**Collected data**
# # # # # # #

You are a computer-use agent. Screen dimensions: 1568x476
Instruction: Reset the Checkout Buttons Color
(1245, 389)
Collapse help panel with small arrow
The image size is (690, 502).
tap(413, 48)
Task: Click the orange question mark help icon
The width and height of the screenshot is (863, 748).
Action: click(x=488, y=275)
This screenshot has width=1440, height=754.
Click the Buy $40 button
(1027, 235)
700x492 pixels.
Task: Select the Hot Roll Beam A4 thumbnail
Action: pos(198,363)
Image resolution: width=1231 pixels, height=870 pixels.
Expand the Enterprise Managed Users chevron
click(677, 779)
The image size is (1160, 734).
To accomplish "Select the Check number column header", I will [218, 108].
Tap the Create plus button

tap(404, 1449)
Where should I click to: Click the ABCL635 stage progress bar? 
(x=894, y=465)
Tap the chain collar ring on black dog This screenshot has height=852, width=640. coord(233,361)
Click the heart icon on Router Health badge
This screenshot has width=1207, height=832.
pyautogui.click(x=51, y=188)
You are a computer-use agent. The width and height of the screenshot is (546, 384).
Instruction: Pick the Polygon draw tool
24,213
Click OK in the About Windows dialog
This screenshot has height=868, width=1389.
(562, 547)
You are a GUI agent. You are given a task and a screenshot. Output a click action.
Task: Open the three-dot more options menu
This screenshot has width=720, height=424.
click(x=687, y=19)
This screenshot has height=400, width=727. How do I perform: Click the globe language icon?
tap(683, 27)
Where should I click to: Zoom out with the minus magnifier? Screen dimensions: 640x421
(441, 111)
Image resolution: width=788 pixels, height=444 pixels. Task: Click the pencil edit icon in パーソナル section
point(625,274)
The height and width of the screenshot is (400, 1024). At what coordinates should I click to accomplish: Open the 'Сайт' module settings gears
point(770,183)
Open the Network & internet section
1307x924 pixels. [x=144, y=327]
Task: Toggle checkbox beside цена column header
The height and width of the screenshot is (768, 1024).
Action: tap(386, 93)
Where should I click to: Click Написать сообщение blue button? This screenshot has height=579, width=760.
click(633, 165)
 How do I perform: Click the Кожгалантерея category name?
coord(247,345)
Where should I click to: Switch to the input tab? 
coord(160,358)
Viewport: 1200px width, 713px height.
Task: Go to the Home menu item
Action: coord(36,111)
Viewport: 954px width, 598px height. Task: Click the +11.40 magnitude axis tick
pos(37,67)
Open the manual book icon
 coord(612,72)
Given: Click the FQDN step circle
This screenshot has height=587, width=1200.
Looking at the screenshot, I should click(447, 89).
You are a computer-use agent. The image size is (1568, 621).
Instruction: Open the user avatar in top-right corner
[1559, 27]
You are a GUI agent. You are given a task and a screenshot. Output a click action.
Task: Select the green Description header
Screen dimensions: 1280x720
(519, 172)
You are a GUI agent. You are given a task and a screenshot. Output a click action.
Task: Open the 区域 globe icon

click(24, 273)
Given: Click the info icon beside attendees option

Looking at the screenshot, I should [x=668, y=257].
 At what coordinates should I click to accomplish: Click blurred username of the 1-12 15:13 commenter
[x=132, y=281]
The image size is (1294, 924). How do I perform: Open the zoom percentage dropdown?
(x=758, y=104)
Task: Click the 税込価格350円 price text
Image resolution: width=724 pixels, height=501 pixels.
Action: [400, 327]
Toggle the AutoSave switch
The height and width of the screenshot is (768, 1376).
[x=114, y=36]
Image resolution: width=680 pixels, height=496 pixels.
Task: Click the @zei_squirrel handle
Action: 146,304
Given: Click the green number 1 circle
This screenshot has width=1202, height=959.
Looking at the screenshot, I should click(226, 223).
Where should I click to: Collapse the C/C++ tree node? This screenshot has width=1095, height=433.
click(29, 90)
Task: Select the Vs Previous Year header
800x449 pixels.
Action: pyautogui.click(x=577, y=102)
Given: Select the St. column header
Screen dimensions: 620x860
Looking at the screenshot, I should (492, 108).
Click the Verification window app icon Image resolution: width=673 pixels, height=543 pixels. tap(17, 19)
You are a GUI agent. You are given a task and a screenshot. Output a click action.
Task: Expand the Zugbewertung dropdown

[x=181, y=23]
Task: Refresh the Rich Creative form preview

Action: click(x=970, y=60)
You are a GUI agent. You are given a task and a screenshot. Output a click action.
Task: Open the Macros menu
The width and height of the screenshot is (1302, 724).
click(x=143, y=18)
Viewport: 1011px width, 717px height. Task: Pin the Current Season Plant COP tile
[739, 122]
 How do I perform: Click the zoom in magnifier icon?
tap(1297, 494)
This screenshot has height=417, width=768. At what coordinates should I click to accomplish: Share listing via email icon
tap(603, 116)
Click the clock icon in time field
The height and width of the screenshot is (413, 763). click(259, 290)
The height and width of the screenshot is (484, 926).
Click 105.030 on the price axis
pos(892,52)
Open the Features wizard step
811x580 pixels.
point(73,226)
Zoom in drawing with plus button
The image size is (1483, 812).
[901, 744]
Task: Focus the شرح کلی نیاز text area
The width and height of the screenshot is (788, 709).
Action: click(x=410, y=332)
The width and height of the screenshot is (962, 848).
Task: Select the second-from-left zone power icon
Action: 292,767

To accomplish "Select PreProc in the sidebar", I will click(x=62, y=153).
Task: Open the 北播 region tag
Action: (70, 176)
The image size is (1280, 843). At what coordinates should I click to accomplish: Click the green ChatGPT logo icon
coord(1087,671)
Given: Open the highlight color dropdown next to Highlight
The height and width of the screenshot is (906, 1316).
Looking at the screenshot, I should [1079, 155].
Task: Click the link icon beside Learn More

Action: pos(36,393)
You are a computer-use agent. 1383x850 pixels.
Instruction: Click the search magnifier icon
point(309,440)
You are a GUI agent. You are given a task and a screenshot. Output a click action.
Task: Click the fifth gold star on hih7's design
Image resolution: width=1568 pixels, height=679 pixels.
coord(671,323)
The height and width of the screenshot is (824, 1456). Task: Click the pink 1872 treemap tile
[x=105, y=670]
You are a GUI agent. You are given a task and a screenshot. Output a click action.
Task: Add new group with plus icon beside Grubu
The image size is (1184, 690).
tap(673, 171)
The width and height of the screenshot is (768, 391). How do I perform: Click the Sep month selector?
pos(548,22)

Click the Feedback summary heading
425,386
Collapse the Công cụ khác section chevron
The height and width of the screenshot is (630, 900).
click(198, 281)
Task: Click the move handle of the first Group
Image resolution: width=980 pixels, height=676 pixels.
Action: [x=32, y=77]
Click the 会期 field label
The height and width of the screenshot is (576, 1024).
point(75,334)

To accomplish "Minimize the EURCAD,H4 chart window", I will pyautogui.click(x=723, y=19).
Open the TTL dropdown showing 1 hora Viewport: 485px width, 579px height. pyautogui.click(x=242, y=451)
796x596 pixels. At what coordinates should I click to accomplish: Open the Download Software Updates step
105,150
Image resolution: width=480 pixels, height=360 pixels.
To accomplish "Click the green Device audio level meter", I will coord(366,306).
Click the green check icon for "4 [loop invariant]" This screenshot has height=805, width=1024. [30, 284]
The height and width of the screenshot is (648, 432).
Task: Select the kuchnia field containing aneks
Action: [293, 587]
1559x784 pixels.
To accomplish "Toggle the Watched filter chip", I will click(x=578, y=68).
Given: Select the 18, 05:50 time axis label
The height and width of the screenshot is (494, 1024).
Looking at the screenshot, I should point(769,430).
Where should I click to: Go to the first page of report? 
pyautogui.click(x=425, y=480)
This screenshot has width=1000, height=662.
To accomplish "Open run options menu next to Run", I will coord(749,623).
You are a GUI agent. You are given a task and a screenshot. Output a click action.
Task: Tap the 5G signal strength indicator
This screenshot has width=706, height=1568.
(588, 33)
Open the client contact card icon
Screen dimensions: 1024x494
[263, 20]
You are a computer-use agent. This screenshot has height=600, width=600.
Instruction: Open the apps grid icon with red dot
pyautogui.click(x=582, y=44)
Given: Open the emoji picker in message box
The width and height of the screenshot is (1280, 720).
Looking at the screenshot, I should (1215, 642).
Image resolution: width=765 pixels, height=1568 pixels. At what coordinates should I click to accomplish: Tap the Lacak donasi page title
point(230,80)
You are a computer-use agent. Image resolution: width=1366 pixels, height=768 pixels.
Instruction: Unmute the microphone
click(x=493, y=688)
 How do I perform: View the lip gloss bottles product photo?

# # # # # # #

**Your instructions**
What do the lines above say from the one containing "Click the clock icon in time field" down to the one containing "Zoom in drawing with plus button"? Return them exactly, both end lines included, and only them.

**Result**
Click the clock icon in time field
The height and width of the screenshot is (413, 763). click(259, 290)
The height and width of the screenshot is (484, 926).
Click 105.030 on the price axis
pos(892,52)
Open the Features wizard step
811x580 pixels.
point(73,226)
Zoom in drawing with plus button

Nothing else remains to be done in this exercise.